The $1 million raised at two events was not for his own re-election bid but instead was for incumbent Democratic Florida Senator Bill Nelson and other Senate Democrats.

Nelson told the second of the events that Democrats should see hope from the economy after a the jobless rate dropped to 8.9 percent on Friday.

Obama fired up a crowd of loyalists at a Miami hotel by insisting he wants to find common ground with Republicans in a budget fight but is not willing to cut into what he considers needed investments in education, science and technology.

"I'm willing to cut any spending we can't afford," he said. "I'm not willing to cut the basic investments we need for winning the future."

Many experts believe Democrats could have trouble hanging on to control of the U.S. Senate since they hold only a 53-47 advantage after last November's congressional elections and they will be defending more Senate seats in 2012 than the Republicans.

Though his job approval rating is still below 50 percent, Obama's own chances of re-election in 2012 appear to be improving as the U.S. economy picks up steam and Republicans face a long battle to determine their challenger to Obama.

But to win again Obama will need independent voters who fled his Democrats last November and helped Republicans win the House of Representatives.

Mindful of Americans' desire for less partisanship and more cooperation among Democrats and Republicans, Obama said he believes compromise can be found with Republicans over the budget.

"I believe we can find common ground," he said. "Each side is going to have to give a little bit."

Obama's day in Miami was not all politics, but it did feature a member of the Bush family that has produced two presidents, George H.W. Bush and George W. Bush.

Obama also appeared at a Miami high school for an education event with former Florida Governor Jeb Bush, the younger brother of George W. Bush.

Jeb Bush has been pushed by some Republicans to challenge Obama in 2012 and has consistently said he would not.

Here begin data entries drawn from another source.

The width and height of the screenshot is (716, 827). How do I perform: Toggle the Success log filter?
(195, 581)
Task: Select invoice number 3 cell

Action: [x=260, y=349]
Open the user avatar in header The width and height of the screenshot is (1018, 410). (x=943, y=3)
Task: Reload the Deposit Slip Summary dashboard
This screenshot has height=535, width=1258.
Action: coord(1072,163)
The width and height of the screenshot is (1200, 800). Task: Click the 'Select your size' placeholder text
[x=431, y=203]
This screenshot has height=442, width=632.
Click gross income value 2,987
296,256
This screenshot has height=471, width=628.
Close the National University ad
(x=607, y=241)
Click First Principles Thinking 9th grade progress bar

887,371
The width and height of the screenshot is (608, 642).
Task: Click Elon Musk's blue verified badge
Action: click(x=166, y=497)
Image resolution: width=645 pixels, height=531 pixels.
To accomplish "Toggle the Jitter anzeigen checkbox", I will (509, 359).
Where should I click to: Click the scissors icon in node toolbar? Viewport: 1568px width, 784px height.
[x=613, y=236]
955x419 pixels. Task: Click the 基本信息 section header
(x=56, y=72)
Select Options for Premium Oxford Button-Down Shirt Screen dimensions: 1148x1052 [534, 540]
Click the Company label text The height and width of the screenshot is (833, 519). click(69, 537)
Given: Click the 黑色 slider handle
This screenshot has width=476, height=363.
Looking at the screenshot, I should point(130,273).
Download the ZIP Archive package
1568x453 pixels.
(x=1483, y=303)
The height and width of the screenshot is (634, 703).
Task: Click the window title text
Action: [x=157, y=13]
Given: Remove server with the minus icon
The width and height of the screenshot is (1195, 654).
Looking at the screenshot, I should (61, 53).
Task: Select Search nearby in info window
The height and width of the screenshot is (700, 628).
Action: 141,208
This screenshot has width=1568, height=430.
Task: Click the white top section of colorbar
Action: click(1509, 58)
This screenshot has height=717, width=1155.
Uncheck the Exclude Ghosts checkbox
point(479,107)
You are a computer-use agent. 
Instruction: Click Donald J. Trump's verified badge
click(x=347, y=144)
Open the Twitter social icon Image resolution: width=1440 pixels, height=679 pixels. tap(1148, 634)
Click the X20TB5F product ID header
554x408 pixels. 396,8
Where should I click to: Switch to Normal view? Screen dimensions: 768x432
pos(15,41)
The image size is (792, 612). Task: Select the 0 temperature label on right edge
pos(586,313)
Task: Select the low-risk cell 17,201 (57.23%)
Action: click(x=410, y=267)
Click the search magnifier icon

His appearance with Obama would seem to close the door to any further speculation about 2012 for him.

Obama, who often criticized George W. Bush in his first two years in office, joked of Jeb: "Aside from being a former governor of this great state, Jeb of course is best known as being the brother of Marvin Bush."

"The truth is, I've gotten to know Jeb because his family exemplifies public service," he added.

Obama is putting off his own campaign activities for as long as possible to concentrate on governing while a mix of Republicans prepares to begin a long fight for their own party's presidential nomination.